The most straightforward question to answer is whether Japan is really changing. We would argue not only that it is already, irrevocably transformed, but that we are only at the beginning of a sea-change in corporate culture which will have long-term and far-reaching impact on the Japanese market.
Although Corporate Governance reform famously formed late Prime Minister Abe’s third arrow, the initial rumblings of change have taken over a decade to not only gain momentum, but to begin to be recognised by foreign investors. Isolated headlines over time have made way for almost weekly highlights in the form of buybacks, cross-shareholding unwinds, better shareholder disclosure, and corporate events. Some Japan-watchers will have dismissed claims of permanent and meaningful developments as a ripple rather than a wave of change, and protest that we have seen investors be excited, and then disappointed, before. We would argue instead, that perhaps the main reason why “it’s different this time”, is that the pressure on corporate Japan to change isn’t a result of foreign Barbarians at the Gate[2]. Instead, the forces being applied are stemming from Japan itself.

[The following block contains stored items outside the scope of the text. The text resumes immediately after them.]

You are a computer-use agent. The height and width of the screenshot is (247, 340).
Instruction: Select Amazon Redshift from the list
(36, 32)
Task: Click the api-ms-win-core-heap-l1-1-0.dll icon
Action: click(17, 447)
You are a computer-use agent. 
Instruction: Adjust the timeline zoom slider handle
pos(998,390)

Abe’s lasting legacy has been supported and cemented by a truly extraordinary coordinated and orchestrated effort from the Tokyo Stock Exchange (TSE), the Government, the Bank of Japan, and large domestic asset owners to drive change. The TSE’s “name and shame[1]” list of companies who are and, more importantly, who are not taking measures to improve their valuations, is all the more astonishing because it was implemented by a Japanese regulator. This measure alone brought 50% of Japan’s c.4,000 listed companies who are trading below 1x PBR[2] firmly into the TSE’s crosshairs. On a recent visit to our offices, TSE representatives assured us that they will continue to adjust and amend measures to bring about positive change in 2025.
Not all heroes wear capes
In another power move, the Ministry of Economy, Trade and Industry (METI) released guidelines to promote corporate takeovers in 2023, stressing that credible takeover offers must be considered and can’t simply be dismissed. Since then, a number of high-profile unsolicited takeover bids have been launched (e.g. Nidec and Makino Milling, Bain and KKR for Fuji Soft).

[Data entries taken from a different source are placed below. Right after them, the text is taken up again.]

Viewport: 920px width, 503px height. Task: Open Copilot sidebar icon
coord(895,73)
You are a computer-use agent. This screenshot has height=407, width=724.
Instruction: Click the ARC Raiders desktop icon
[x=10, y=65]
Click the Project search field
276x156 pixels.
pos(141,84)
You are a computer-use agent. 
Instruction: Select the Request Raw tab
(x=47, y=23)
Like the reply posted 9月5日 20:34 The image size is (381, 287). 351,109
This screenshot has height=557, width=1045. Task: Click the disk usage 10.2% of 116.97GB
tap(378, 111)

The results of corporate governance reform are irrefutable and have been making international headlines, with household names like Hitachi, Mitsubishi Electric and Fujitsu announcing cross-shareholding unwinds, activism activity coming to the fore and buy-back levels hitting historical highs. In a recent remarkable move, the stalwart of Japan Inc, Toyota Motor, unexpectedly committed to unwinding their cross-shareholdings and doubling their ROE to 20%[1] (vs 9% market average).

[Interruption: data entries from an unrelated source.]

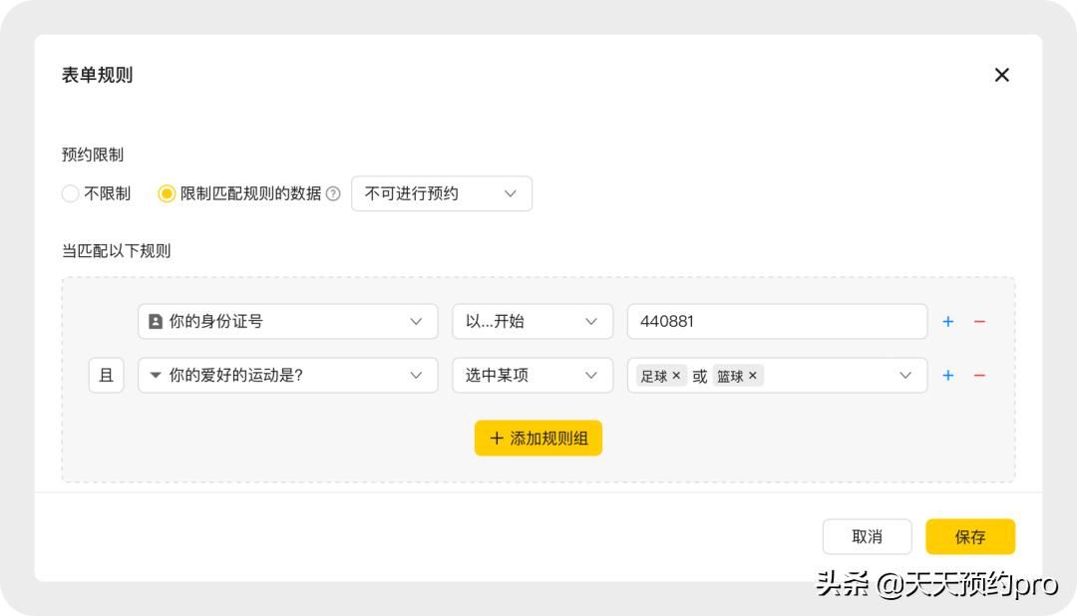Click the 且 connector between the two rules

point(106,376)
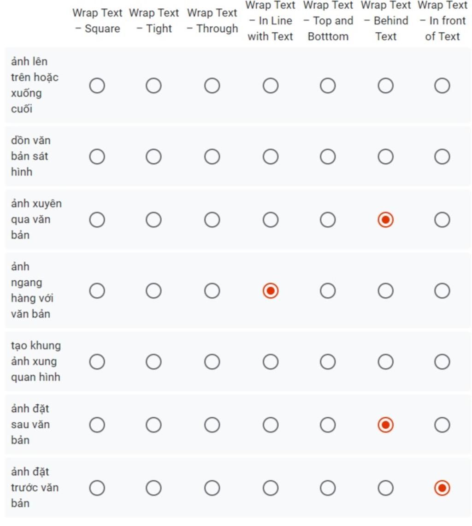Choose Square for 'ảnh ngang hàng với văn bản'
The height and width of the screenshot is (526, 472).
(x=97, y=290)

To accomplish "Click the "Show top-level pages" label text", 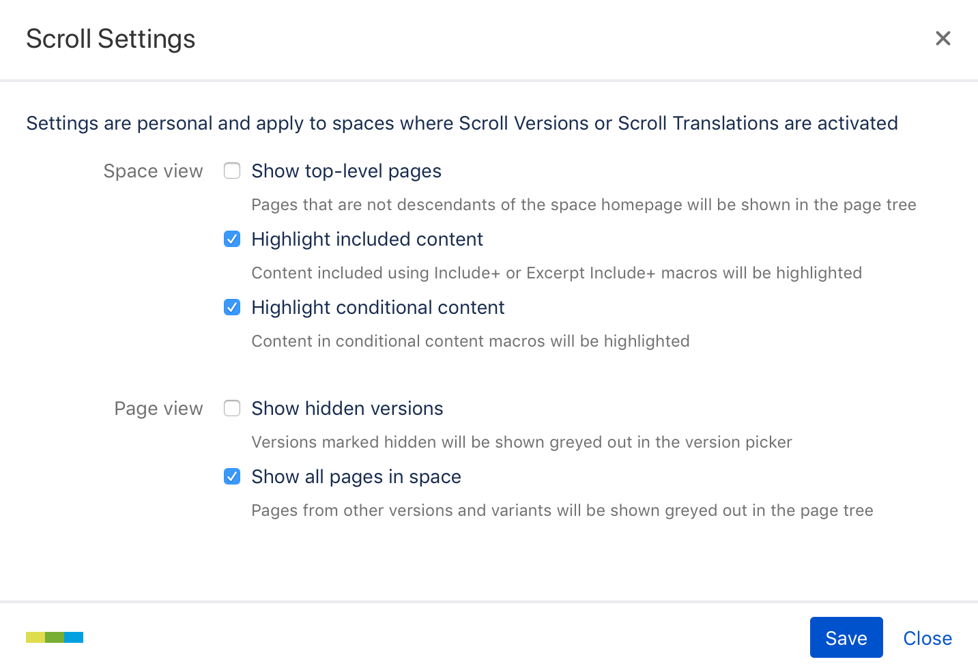I will [346, 171].
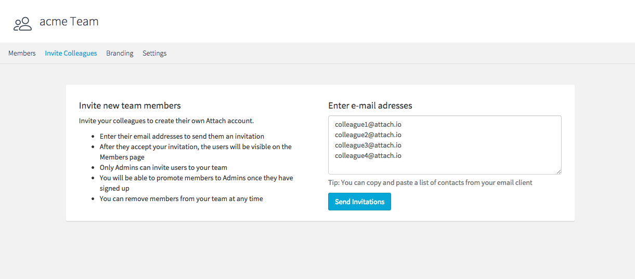
Task: Open the Members tab
Action: click(22, 53)
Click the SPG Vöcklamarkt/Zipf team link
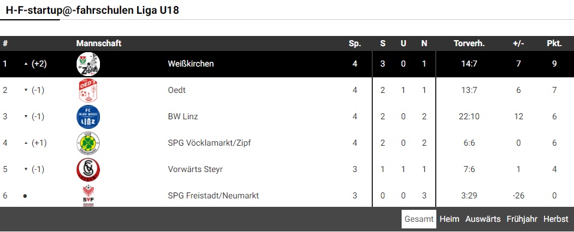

Toyota’s uncharacteristic and much-welcomed commitments are reflective of changes happening across the market, with evidence clearly indicating that Japan has crossed a veritable Rubicon in terms of corporate attitudes. What is also clear, however, is that there is still a long way to go. That is especially true in the world of small-mid caps, which make up 65% of the Japan universe[2].
The average large cap company in Japan has 12 analysts covering them, whereas the average small-cap company has 0-1[3]. Small-cap companies in Japan are also notorious for their weak or utterly lacking shareholder communication in Japanese, let alone English. Alongside their infamously overcapitalised balance sheets, this lack of coverage, knowledge and access to the small-cap universe is part of the reason why companies trade at a significant discount to their Japanese and global peers and why they are such an attractively inefficient hunting ground for those who do the work.
The case for small-caps has been compelling for some time, but as with the broader market, there lacked a catalyst to spur these companies into action. Many a wary investor has been lured by the promise of cheap, high-quality companies with bounties of cash and assets on their balance sheets, and left Japan disillusioned and disappointed. Now though, it is not just one catalyst creating waves in Japan, it is many.
Together, the reforms being encouraged across Japan’s regulatory establishments are pushing and moulding corporate Japan into a shape that is more familiar and accessible to foreign investors, enabling a reassessment of what Japan’s market can offer. Where else in the world can you find a market so broad and so deep, so well-capitalised and so under-owned? According to global private equity companies, nowhere else. As the co-founder of KKR stated in a recent interview, “If I were 30 years old today and I could speak Japanese, I’d go to Japan[4]”.
Private equity’s interest hasn’t appeared overnight. Over the last few years, large global players have opened offices in Tokyo and have been researching and assessing the market, waiting for the corporate governance seeds sown over a decade ago to bear fruit. At the same time, smaller domestic firms have been established and are contributing to an increasingly healthy and sophisticated private equity industry. In 2024, takeover bids in Japan hit an 18-year high and we have felt this pick-up in activity at a strategy level, with four of our portfolio companies bought out over the year.
The acceleration felt within private equity is a direct result of engagement and activism momentum building, which in turn has driven change at corporate management level across the market. The post-war keiretsu spider’s web of cross-shareholdings have acted as pseudo-poison pills for decades, protecting listed subsidiaries and preferred business partners from acquisition. Large unwinds from some of the household conglomerate names have been effective at almost halving the amount of cross-shareholding tie-ups since the corporate governance code was introduced in 2015[5].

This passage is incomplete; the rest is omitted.